◆ **WHAT TO DO**:
Reproduce each of the following lines verbatim, leaving out the pictures.

◆ **THE DATA**:
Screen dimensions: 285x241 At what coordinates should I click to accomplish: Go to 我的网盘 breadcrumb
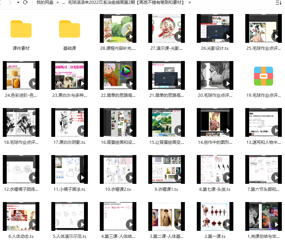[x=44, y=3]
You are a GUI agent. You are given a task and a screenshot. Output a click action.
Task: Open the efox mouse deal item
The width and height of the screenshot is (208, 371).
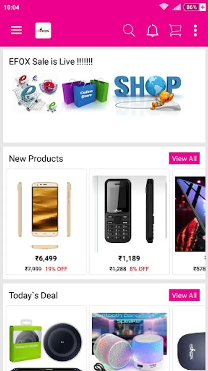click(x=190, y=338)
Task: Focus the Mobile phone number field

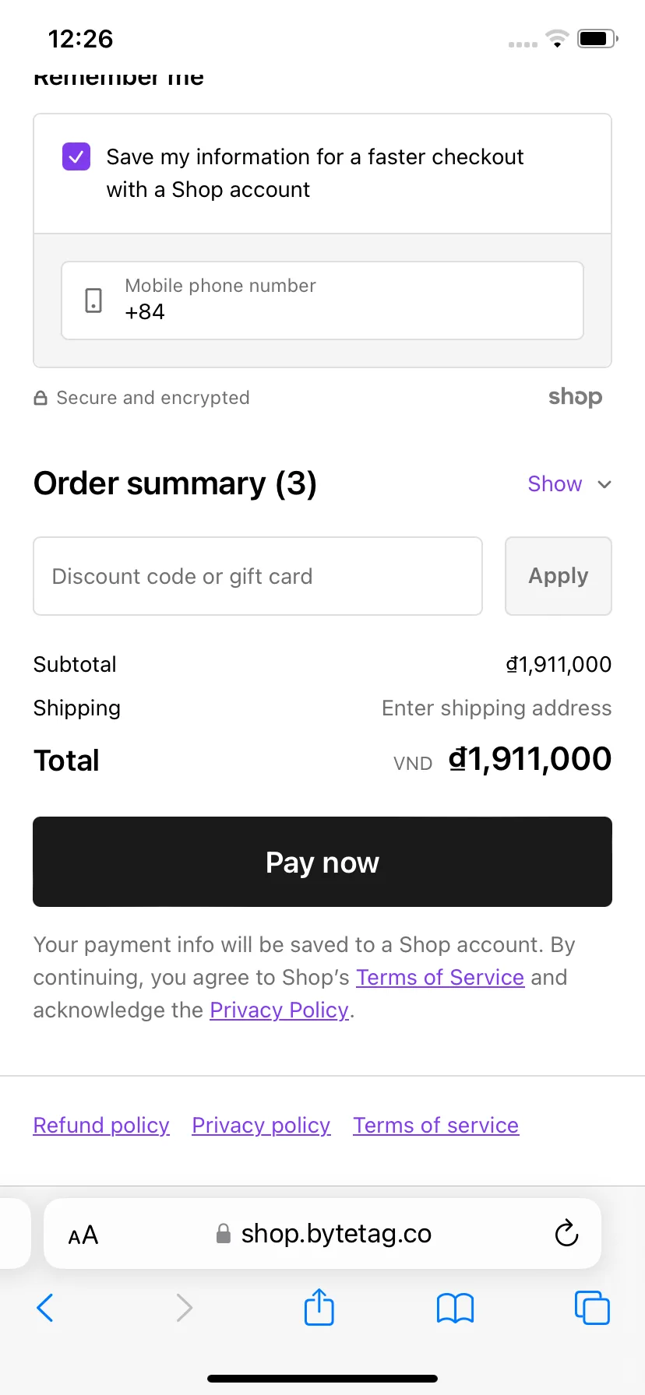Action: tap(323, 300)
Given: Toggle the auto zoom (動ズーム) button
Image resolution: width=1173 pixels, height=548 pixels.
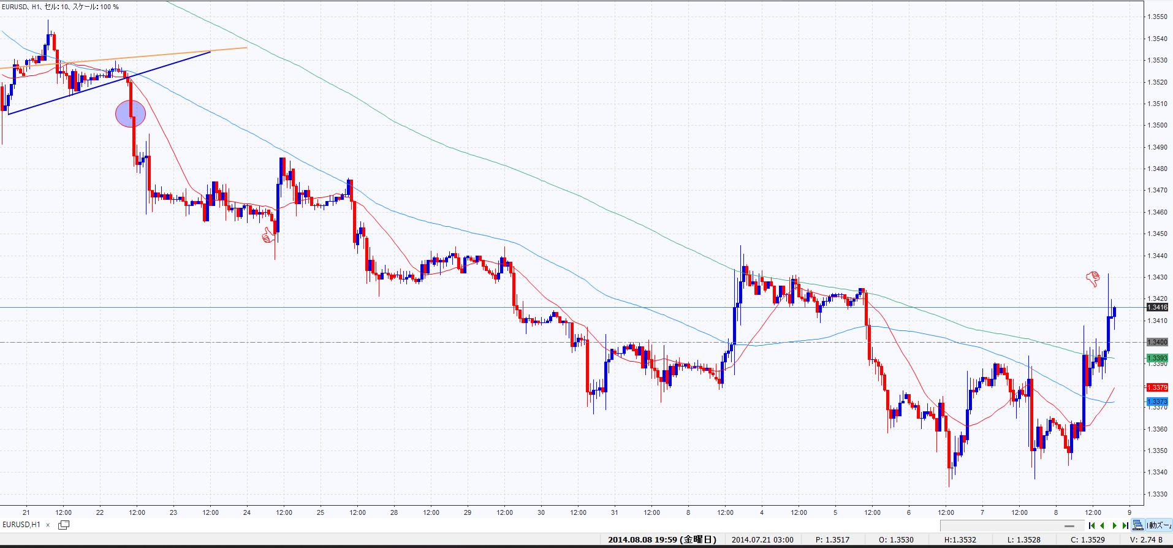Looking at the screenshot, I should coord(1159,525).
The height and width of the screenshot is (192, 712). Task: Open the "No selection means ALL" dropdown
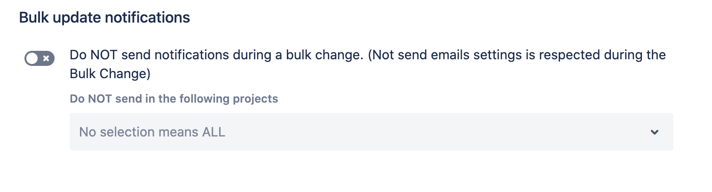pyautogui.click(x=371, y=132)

◆ **FINAL RESULT**:
Screen dimensions: 285x241 At what coordinates should I click to accomplish: Go to 我的网盘 breadcrumb
[x=44, y=3]
You are a GUI agent. You are given a task and a screenshot. Output a click action.
Task: Open the efox mouse deal item
The width and height of the screenshot is (208, 371).
click(x=190, y=338)
Task: Focus the Mobile phone number field

Action: tap(323, 300)
Given: Toggle the auto zoom (動ズーム) button
Image resolution: width=1173 pixels, height=548 pixels.
Looking at the screenshot, I should coord(1159,525).
The height and width of the screenshot is (192, 712). Task: Open the "No selection means ALL" dropdown
pyautogui.click(x=371, y=132)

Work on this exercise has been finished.